Cep169は微小管のダイナミクスと安定性を調節することが知られています。
しかしながら、他の細胞機能に関してはほとんど分かっておりません。
本研究では、HeLa細胞抽出物から新規Cep169相互作用タンパク質を同定しました。
LC-MS / MSを介したプロテオーム解析により、中心体タンパク質、繊毛タンパク質、微小管結合タンパク質およびいくつかのE3ユビキチンリガーゼを含む約400の新規Cep169-相互作用タンパク質を同定しました。

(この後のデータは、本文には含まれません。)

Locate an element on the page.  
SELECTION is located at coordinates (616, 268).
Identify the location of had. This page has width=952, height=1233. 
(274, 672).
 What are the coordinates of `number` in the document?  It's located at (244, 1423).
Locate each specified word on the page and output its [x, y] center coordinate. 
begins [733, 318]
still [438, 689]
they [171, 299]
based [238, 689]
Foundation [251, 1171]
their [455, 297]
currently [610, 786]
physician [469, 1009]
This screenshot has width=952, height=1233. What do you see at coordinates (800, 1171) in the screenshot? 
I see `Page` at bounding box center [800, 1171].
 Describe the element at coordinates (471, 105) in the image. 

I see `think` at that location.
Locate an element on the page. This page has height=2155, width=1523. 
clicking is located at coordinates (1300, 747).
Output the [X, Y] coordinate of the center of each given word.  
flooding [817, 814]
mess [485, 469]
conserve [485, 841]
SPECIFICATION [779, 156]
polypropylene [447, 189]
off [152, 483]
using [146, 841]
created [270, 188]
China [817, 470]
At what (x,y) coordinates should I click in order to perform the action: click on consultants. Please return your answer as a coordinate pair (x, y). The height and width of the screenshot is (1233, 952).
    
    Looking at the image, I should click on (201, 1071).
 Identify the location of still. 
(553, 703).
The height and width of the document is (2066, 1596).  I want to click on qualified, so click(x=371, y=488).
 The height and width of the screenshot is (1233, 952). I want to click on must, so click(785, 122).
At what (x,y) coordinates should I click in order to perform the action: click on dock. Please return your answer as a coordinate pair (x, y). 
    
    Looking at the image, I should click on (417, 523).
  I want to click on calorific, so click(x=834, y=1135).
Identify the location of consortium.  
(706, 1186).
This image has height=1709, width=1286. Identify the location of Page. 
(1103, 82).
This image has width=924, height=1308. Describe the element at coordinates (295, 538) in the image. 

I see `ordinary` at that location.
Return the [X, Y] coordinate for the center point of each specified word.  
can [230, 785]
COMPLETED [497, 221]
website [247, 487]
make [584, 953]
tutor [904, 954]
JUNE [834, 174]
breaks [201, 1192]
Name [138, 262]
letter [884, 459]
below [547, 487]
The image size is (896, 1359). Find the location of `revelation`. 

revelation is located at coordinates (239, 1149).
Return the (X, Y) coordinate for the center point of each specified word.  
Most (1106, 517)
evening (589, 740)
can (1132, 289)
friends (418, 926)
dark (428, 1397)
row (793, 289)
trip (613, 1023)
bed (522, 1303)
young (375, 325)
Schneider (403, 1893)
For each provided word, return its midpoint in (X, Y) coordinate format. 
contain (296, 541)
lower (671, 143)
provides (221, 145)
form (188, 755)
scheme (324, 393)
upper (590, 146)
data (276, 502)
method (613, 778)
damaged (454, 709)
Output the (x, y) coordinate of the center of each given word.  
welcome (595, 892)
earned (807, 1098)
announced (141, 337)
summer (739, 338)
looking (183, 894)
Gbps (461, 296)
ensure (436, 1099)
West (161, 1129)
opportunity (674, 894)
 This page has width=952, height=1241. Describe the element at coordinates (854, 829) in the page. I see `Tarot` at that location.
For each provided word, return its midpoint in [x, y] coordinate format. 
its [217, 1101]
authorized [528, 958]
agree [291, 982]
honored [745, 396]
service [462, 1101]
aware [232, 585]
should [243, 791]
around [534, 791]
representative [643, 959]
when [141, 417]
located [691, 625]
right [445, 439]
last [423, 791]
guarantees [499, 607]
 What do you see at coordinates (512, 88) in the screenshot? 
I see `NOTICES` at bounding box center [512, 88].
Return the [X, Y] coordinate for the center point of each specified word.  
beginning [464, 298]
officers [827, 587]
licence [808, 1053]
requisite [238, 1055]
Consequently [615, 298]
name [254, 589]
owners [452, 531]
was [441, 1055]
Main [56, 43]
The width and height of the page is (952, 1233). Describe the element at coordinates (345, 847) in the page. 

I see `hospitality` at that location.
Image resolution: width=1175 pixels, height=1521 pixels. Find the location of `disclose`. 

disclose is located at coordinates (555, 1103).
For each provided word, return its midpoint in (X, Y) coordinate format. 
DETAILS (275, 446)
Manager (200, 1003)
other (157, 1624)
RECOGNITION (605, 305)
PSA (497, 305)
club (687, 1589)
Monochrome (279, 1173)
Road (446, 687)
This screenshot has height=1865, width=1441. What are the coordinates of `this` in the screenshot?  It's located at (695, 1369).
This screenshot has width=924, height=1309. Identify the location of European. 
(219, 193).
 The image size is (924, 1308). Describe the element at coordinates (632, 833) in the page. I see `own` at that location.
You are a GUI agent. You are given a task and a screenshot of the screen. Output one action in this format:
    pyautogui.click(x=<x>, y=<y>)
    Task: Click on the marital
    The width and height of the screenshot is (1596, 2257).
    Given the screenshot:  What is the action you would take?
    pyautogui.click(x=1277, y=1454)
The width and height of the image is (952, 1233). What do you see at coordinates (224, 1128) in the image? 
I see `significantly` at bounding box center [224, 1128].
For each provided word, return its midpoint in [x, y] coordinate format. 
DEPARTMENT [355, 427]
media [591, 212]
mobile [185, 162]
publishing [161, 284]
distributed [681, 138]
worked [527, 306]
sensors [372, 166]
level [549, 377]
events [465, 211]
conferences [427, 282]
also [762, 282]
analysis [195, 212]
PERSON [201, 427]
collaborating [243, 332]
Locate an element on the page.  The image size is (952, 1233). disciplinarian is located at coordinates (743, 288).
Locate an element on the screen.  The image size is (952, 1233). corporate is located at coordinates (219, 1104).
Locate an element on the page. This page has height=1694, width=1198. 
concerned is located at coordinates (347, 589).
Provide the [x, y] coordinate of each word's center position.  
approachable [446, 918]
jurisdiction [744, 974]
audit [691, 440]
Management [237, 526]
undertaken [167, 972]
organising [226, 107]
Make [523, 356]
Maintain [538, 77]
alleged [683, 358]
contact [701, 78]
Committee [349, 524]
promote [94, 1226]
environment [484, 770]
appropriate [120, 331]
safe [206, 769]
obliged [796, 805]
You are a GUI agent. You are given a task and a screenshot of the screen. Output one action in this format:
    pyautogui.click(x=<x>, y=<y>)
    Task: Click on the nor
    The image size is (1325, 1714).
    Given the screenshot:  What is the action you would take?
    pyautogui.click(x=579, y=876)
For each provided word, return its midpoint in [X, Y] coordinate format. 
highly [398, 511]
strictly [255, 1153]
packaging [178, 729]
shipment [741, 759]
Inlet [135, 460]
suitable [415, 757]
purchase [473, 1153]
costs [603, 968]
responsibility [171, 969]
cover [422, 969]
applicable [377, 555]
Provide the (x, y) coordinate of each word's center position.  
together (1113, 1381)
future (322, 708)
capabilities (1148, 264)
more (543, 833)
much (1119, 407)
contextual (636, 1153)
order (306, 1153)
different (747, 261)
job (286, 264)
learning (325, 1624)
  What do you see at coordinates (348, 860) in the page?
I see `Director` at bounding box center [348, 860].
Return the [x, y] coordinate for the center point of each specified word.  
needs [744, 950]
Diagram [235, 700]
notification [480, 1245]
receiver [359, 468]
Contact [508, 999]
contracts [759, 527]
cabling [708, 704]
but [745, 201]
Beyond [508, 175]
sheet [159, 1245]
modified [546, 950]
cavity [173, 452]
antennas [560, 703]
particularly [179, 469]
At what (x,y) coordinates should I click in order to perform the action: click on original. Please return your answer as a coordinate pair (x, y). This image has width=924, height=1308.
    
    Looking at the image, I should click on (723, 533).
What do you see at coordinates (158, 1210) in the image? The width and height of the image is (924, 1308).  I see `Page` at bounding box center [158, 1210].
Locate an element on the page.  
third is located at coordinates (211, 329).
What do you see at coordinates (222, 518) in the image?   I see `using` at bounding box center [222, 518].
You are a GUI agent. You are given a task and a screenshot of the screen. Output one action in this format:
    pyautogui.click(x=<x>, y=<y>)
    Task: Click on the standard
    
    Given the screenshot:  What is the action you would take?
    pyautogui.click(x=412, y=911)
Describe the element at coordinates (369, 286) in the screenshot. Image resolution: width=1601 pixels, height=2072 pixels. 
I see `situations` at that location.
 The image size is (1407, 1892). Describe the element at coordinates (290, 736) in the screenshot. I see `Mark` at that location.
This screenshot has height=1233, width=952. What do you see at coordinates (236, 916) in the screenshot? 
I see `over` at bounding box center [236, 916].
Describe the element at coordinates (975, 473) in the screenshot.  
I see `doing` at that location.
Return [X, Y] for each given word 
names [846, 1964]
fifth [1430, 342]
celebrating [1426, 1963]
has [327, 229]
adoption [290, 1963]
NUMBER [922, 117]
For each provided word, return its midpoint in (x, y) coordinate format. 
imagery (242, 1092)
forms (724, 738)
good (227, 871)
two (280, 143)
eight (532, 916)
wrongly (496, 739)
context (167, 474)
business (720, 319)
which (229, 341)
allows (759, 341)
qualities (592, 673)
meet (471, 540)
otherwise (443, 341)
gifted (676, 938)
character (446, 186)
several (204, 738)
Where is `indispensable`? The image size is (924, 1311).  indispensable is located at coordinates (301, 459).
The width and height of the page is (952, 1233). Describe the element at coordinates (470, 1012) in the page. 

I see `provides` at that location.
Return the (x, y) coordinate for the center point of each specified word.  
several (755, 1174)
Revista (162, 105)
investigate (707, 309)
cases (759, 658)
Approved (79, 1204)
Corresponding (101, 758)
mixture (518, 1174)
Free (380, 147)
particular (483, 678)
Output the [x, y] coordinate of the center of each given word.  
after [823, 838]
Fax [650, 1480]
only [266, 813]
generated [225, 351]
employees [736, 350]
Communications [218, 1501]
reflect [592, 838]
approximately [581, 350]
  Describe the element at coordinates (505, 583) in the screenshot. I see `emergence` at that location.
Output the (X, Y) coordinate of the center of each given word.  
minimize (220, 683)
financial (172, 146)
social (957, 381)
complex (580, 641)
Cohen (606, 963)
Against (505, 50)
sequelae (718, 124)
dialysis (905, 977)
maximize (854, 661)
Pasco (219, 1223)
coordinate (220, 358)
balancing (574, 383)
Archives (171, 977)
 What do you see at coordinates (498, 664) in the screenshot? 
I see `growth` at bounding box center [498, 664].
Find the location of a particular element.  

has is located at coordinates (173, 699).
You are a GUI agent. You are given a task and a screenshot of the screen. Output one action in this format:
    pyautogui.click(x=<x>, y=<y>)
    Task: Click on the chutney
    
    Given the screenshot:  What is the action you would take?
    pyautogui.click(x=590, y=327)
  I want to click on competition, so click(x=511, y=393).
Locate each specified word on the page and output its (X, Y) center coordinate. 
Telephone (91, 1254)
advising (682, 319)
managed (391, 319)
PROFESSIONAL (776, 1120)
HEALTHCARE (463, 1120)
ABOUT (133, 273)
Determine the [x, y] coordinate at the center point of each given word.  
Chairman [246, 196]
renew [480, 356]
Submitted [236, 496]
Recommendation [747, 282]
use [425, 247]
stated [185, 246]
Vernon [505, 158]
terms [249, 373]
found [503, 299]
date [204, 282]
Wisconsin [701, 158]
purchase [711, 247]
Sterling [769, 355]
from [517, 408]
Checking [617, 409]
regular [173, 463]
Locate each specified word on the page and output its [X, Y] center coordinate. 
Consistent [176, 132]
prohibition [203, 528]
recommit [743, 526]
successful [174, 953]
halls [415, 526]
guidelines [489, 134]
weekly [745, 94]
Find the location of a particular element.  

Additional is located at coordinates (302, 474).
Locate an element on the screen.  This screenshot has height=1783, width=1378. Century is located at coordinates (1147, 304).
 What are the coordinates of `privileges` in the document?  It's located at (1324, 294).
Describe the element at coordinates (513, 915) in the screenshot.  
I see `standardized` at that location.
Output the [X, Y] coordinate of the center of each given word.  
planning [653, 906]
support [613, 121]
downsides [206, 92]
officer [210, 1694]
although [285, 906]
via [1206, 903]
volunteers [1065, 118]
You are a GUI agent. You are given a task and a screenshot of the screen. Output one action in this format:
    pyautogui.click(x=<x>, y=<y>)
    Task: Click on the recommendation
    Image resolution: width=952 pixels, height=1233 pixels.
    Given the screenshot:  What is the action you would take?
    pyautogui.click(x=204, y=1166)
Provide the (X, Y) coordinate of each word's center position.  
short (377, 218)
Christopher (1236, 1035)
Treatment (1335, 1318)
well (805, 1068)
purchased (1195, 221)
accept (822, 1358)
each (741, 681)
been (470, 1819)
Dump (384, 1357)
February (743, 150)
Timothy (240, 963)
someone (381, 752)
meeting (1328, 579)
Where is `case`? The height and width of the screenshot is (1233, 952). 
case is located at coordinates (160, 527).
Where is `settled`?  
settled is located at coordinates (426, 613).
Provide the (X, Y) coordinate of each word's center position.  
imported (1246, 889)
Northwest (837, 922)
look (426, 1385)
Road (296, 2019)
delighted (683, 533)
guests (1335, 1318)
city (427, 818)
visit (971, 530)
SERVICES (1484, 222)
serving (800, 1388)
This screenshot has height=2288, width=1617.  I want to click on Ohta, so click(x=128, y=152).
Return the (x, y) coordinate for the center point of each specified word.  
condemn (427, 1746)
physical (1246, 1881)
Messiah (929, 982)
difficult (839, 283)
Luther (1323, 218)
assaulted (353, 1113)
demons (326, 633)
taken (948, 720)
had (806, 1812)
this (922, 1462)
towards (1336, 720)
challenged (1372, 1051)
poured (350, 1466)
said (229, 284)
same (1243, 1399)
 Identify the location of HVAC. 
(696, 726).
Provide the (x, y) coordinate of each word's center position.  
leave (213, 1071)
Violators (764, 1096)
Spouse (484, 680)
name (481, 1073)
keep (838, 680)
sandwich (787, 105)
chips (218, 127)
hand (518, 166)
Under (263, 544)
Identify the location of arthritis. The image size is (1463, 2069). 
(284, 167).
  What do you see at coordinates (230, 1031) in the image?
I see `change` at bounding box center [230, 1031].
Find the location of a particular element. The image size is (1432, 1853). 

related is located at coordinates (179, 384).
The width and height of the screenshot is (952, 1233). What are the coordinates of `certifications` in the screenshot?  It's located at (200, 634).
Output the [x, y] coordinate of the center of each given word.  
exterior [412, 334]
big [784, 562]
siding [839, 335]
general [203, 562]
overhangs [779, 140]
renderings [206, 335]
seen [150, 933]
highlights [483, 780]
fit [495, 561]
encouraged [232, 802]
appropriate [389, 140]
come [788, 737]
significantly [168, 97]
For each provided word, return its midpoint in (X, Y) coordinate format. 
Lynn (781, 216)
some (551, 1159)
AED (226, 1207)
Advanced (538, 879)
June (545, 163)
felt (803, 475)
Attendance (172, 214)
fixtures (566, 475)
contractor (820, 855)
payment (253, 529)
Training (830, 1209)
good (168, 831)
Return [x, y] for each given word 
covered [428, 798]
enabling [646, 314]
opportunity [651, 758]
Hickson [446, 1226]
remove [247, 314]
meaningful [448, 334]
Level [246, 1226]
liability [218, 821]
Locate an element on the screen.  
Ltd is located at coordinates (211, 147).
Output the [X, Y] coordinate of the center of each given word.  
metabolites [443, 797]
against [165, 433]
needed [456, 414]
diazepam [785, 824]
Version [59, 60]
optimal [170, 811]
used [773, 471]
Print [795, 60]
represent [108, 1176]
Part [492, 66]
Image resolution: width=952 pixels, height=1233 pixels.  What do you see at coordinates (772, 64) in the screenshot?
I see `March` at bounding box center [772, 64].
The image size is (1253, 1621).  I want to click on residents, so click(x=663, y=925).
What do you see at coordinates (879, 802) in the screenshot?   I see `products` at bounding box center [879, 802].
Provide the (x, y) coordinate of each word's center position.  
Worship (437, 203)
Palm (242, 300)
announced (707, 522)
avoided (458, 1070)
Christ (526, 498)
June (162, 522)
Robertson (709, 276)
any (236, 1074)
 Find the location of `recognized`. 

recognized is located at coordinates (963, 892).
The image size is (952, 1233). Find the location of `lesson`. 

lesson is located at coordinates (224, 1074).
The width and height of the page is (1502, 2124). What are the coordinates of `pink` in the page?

さらに、Cep169におけるin vivoの翻訳後修飾部位、すなわち27のリン酸化部位、5つのメチル化部位、および4つのユビキチン化部位を特定しました。これらのうち、コンセンサスCdkリン酸化部位に対応する14個のリン酸化残基は、G1 / S期中の有糸分裂およびCdk調節時における中心体からのCep169のCdk1媒介解離に必要である可能性があります。
さらに、siRNA誘導Cep169枯渇はRPE1細胞の増殖を阻害することがわかりました。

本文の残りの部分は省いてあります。